ANNUAL GENERAL MEETING AND CLOSURE OF THE REGISTER OF MEMBERS

The forthcoming annual general meeting of the Company is scheduled to be held on Friday, June 10, 2016. A notice convening the annual general meeting will be despatched to the shareholders of the Company in due course.

For determining the entitlement to attend and vote at the annual general meeting, the register of members of the Company will be closed from Tuesday, June 7, 2016 to Friday, June 10, 2016, both days inclusive, during which period no transfer of shares will be effected. In order to qualify for attending and voting at the annual general meeting, all transfers of shares, accompanied by the relevant share certificates must be lodged with the Company’s Hong Kong branch share registrar, Computershare Hong Kong Investor Services Limited, Shops 1712–1716, 17th Floor, Hopewell Centre, 183 Queen’s Road East, Wanchai, Hong Kong, for registration not later than 4:30 p.m. on Monday, June 6, 2016.

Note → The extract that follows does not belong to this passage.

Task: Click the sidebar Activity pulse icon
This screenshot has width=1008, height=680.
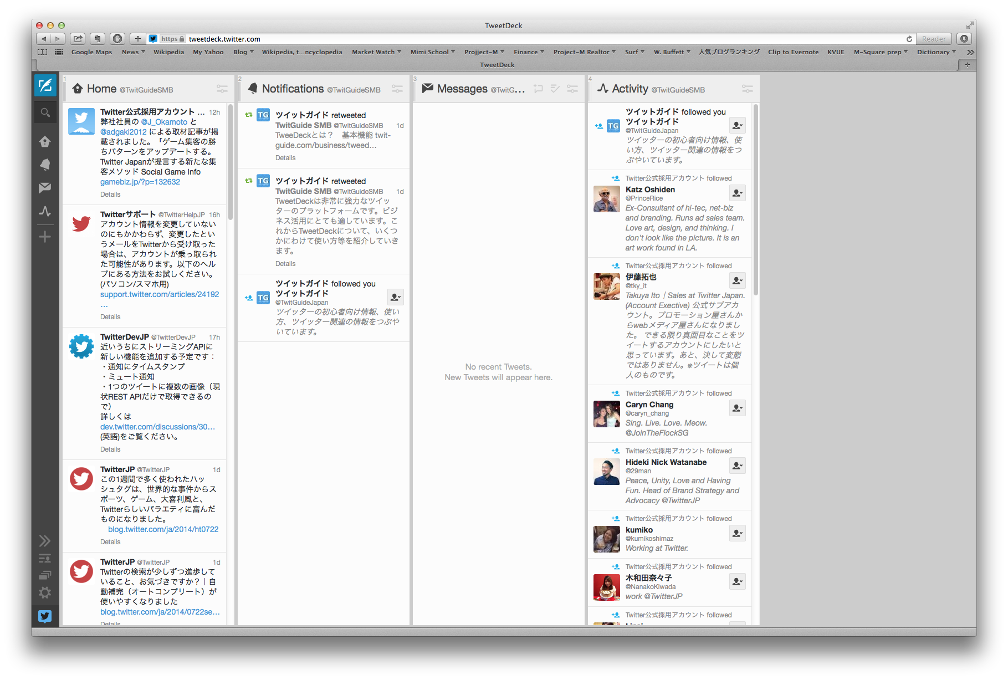Action: (x=45, y=211)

By order of the Board Linekong Interactive Group Co., Ltd. WANG Feng Chairman

Beijing, PRC, March 29, 2016

As at the date of this announcement, the executive Directors are Mr. WANG Feng, Ms. LIAO Mingxiang, Mr. MEI Song and Mr. ZHAO Jun; the non-executive Director is Mr. QIAN Zhonghua; and the independent non-executive Directors are Mr. MA Ji, Mr. ZHANG Xiangdong, Mr. WANG Xiaodong and Ms. ZHAO Yifang.